[Data items]
■ ■ ■ ■ ■

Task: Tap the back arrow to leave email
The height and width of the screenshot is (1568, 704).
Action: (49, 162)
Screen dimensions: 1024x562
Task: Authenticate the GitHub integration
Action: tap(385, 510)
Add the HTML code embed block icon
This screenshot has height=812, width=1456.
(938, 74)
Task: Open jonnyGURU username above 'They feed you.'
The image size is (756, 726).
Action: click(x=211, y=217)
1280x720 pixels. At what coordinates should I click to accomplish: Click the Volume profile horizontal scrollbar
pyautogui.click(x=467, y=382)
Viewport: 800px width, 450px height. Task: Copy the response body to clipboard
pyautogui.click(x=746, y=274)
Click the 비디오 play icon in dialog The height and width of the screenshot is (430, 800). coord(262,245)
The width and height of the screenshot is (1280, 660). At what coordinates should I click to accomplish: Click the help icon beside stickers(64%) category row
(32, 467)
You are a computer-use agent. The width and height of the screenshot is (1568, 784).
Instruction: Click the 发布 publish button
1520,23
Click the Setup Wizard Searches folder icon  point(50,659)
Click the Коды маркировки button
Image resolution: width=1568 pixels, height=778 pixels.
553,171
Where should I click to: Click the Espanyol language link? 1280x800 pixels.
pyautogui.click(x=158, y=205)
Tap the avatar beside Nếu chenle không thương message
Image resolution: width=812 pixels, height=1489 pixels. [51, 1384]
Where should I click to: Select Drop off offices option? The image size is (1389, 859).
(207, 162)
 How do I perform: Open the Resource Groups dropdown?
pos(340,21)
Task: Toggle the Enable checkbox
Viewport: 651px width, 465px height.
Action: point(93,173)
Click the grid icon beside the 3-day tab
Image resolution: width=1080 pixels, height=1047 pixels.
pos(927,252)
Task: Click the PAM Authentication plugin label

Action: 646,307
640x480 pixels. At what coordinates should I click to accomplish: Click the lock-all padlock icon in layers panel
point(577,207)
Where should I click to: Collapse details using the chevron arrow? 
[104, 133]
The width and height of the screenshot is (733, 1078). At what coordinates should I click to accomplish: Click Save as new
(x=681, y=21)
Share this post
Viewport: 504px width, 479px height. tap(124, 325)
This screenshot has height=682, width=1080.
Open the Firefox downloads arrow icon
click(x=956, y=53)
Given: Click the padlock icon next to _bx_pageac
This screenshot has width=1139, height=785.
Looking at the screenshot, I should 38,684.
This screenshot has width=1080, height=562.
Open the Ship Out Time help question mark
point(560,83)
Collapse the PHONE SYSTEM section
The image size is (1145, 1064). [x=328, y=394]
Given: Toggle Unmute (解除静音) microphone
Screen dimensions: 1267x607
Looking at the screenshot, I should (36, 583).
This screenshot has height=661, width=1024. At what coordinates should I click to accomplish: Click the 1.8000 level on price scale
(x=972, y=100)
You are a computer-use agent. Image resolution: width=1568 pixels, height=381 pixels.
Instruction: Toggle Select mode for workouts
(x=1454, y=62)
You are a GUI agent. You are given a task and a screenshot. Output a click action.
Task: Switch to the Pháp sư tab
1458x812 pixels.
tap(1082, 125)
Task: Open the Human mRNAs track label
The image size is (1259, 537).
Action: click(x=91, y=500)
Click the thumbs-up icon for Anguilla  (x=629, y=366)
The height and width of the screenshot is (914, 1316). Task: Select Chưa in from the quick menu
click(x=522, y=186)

■ ■ ■ ■ ■

TASK ITEM — Would you repeat the records above without any changes?

ANSWER TO THIS PROBLEM —
Task: Tap the back arrow to leave email
The height and width of the screenshot is (1568, 704).
Action: (49, 162)
Screen dimensions: 1024x562
Task: Authenticate the GitHub integration
Action: tap(385, 510)
Add the HTML code embed block icon
This screenshot has height=812, width=1456.
(938, 74)
Task: Open jonnyGURU username above 'They feed you.'
The image size is (756, 726).
Action: click(x=211, y=217)
1280x720 pixels. At what coordinates should I click to accomplish: Click the Volume profile horizontal scrollbar
pyautogui.click(x=467, y=382)
Viewport: 800px width, 450px height. Task: Copy the response body to clipboard
pyautogui.click(x=746, y=274)
Click the 비디오 play icon in dialog The height and width of the screenshot is (430, 800). coord(262,245)
The width and height of the screenshot is (1280, 660). At what coordinates should I click to accomplish: Click the help icon beside stickers(64%) category row
(32, 467)
You are a computer-use agent. The width and height of the screenshot is (1568, 784).
Instruction: Click the 发布 publish button
1520,23
Click the Setup Wizard Searches folder icon  point(50,659)
Click the Коды маркировки button
Image resolution: width=1568 pixels, height=778 pixels.
553,171
Where should I click to: Click the Espanyol language link? 1280x800 pixels.
pyautogui.click(x=158, y=205)
Tap the avatar beside Nếu chenle không thương message
Image resolution: width=812 pixels, height=1489 pixels. [51, 1384]
Where should I click to: Select Drop off offices option? The image size is (1389, 859).
(207, 162)
 How do I perform: Open the Resource Groups dropdown?
pos(340,21)
Task: Toggle the Enable checkbox
Viewport: 651px width, 465px height.
Action: point(93,173)
Click the grid icon beside the 3-day tab
Image resolution: width=1080 pixels, height=1047 pixels.
pos(927,252)
Task: Click the PAM Authentication plugin label

Action: 646,307
640x480 pixels. At what coordinates should I click to accomplish: Click the lock-all padlock icon in layers panel
point(577,207)
Where should I click to: Collapse details using the chevron arrow? 
[104, 133]
The width and height of the screenshot is (733, 1078). At what coordinates should I click to accomplish: Click Save as new
(x=681, y=21)
Share this post
Viewport: 504px width, 479px height. tap(124, 325)
This screenshot has height=682, width=1080.
Open the Firefox downloads arrow icon
click(x=956, y=53)
Given: Click the padlock icon next to _bx_pageac
This screenshot has width=1139, height=785.
Looking at the screenshot, I should 38,684.
This screenshot has width=1080, height=562.
Open the Ship Out Time help question mark
point(560,83)
Collapse the PHONE SYSTEM section
The image size is (1145, 1064). [x=328, y=394]
Given: Toggle Unmute (解除静音) microphone
Screen dimensions: 1267x607
Looking at the screenshot, I should (36, 583).
This screenshot has height=661, width=1024. At what coordinates should I click to accomplish: Click the 1.8000 level on price scale
(x=972, y=100)
You are a computer-use agent. Image resolution: width=1568 pixels, height=381 pixels.
Instruction: Toggle Select mode for workouts
(x=1454, y=62)
You are a GUI agent. You are given a task and a screenshot. Output a click action.
Task: Switch to the Pháp sư tab
1458x812 pixels.
tap(1082, 125)
Task: Open the Human mRNAs track label
The image size is (1259, 537).
Action: click(x=91, y=500)
Click the thumbs-up icon for Anguilla  (x=629, y=366)
The height and width of the screenshot is (914, 1316). Task: Select Chưa in from the quick menu
click(x=522, y=186)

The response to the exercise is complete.